The company expects profit this fiscal year to be US$2.20 to US$2.25 a share, including a 19 US cent drag from foreign-exchange effects, according to a statement Thursday. Analysts have estimated US$2.44 on average, with projections ranging from US$2.09 to US$3 a share.

Shares of San Francisco-based Gap fell as much as 5.1 per cent to US$26.20 on Friday. That followed a 12 per cent rally for the stock this year as investors bet on the company's turnaround.

The forecast signals Gap is struggling with its plan to reignite growth. On top of a longer-term trend of consumers spending less on clothing, unseasonably warm weather and a strong US dollar have weighed on results.

The company's lower- price Old Navy chain had propped up the business, but has shown signs of slowing recently. Comparable sales, a key measure for retailers, fell 8 per cent at Old Navy in the fourth quarter from the same time a year earlier.

"They need strong customer acceptance of product to get the business model moving again," Oliver Chen, a New York-based analyst at Cowen & Co, said in a note to clients.

Excluding some items, profit was 57 US cents a share in the quarter ended Jan 30. That matched analysts' estimates, after Gap gave preliminary results of 56 US cents to 57 cents earlier this month. Net income tumbled 33 per cent to US$214 million.

Gap Brand

For the Gap brand, sales online and at stores open at least a year slipped 3 per cent last quarter, the company said earlier this month. By that measure, sales plunged 14 per cent at the Banana Republic chain.

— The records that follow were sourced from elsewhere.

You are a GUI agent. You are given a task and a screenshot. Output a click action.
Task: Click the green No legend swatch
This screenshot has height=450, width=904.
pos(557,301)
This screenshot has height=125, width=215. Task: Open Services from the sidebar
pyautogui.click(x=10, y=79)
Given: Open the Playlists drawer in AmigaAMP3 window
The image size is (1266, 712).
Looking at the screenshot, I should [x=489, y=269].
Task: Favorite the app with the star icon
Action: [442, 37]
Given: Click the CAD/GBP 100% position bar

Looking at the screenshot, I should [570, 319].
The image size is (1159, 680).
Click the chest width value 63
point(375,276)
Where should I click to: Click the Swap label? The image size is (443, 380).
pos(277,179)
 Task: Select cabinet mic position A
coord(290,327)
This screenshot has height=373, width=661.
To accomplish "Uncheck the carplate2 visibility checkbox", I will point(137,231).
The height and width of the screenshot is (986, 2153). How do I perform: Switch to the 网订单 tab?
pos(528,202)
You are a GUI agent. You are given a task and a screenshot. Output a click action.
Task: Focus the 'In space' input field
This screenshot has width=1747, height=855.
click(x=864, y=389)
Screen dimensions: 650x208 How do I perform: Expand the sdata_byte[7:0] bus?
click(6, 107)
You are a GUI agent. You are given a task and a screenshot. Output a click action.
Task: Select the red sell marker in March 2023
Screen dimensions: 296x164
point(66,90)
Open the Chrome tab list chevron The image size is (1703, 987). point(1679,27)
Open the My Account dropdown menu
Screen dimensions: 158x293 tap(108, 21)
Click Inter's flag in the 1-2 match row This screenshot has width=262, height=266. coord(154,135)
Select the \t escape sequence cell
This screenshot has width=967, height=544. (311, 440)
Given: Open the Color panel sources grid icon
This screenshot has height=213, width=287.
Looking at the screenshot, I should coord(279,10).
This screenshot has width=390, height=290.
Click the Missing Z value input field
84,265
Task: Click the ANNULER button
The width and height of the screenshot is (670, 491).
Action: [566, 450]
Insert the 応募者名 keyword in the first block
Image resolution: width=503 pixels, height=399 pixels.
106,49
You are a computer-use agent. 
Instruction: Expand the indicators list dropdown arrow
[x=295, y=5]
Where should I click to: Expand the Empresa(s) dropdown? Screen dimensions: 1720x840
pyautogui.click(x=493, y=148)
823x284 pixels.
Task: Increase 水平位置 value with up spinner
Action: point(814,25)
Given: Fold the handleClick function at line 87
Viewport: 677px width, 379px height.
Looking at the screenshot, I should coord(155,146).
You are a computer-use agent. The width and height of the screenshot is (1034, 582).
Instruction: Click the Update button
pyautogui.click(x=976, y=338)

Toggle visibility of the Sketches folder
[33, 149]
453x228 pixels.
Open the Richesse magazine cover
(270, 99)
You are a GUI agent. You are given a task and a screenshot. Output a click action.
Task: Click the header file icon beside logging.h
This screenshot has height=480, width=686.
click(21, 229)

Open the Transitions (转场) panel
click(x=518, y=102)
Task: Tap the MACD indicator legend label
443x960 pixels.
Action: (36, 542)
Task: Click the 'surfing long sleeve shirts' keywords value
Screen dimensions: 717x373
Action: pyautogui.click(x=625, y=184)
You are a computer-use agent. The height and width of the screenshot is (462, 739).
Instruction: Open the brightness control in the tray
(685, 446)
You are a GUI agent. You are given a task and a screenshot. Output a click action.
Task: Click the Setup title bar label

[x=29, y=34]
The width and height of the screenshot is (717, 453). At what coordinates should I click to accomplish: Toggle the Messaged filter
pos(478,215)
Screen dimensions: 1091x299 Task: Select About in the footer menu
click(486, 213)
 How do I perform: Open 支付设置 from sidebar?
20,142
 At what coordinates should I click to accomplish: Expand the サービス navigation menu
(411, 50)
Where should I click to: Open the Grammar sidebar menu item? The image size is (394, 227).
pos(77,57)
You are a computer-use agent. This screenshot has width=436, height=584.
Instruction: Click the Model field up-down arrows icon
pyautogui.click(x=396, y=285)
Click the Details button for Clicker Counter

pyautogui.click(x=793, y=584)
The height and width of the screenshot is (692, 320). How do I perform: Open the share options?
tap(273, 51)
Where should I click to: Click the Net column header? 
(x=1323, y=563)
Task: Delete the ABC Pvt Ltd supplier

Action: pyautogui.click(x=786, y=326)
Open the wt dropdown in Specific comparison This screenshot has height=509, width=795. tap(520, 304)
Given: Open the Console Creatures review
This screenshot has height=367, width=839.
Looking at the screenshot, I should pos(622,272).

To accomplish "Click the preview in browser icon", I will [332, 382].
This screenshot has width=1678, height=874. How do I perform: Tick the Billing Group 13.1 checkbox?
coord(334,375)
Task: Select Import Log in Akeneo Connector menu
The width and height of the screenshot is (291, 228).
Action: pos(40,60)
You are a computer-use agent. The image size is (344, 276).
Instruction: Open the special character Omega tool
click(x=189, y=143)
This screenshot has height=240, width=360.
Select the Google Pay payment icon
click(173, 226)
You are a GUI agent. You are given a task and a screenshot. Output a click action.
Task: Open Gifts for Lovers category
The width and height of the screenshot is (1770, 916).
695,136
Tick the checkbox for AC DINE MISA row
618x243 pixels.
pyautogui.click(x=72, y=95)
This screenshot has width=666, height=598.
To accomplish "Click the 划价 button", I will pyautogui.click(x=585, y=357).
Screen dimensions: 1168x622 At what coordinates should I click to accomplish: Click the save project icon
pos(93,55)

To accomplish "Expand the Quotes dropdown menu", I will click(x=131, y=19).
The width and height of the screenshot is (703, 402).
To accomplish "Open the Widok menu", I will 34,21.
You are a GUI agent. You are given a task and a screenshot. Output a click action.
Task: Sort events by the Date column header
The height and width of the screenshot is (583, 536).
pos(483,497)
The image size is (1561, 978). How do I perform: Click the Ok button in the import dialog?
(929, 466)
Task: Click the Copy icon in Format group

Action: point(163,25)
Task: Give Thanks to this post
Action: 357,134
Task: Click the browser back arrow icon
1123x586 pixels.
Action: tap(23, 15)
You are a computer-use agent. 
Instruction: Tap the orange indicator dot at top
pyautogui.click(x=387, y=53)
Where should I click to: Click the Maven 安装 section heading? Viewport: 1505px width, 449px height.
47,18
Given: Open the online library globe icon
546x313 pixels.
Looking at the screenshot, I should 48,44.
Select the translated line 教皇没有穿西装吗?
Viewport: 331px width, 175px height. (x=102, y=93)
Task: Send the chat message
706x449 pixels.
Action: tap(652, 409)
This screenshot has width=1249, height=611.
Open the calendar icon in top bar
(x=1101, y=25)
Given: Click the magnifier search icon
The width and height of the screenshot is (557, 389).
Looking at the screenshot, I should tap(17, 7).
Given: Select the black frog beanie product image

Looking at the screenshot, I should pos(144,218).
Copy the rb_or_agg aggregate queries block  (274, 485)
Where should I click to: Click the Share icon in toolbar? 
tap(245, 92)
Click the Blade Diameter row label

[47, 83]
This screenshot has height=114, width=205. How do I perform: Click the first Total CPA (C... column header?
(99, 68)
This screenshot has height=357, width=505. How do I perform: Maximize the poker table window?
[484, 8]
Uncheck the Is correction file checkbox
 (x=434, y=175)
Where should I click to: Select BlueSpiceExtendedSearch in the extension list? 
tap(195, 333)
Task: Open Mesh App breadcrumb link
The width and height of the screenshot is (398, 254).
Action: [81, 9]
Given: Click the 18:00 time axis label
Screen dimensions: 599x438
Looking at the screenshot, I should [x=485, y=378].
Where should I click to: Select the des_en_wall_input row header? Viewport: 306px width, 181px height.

Chief executive officer Art Peck, who took the job a year ago, has reshuffled management to try to boost performance at the Gap and Banana Republic brands. He has said his comeback plan will begin to pay off in the spring. The company lost Old Navy President Stefan Larsson to Ralph Lauren Corp. last year, putting additional pressure on management. Mr Peck said on the earnings conference call he will take his time naming a permanent replacement for Larsson.

While the company's goal is to return to positive comparable sales this year, that isn't necessary to achieve Gap's guidance for 2016, chief financial officer Sabrina Simmons said on the call.

To boost sales, Gap is focused on speed in 2016. It wants to cut down the time it takes for an item to move from a design concept to store shelves, Mr Peck said on the call. He said he's "pleased" with the improved quality of clothes at the Gap and Banana Republic chains.

"Fashion misses across the portfolio drove 2015 weakness," Mr Chen said in his note.

"Prioritization of speed and supply chain could help in delivering improved looks, faster."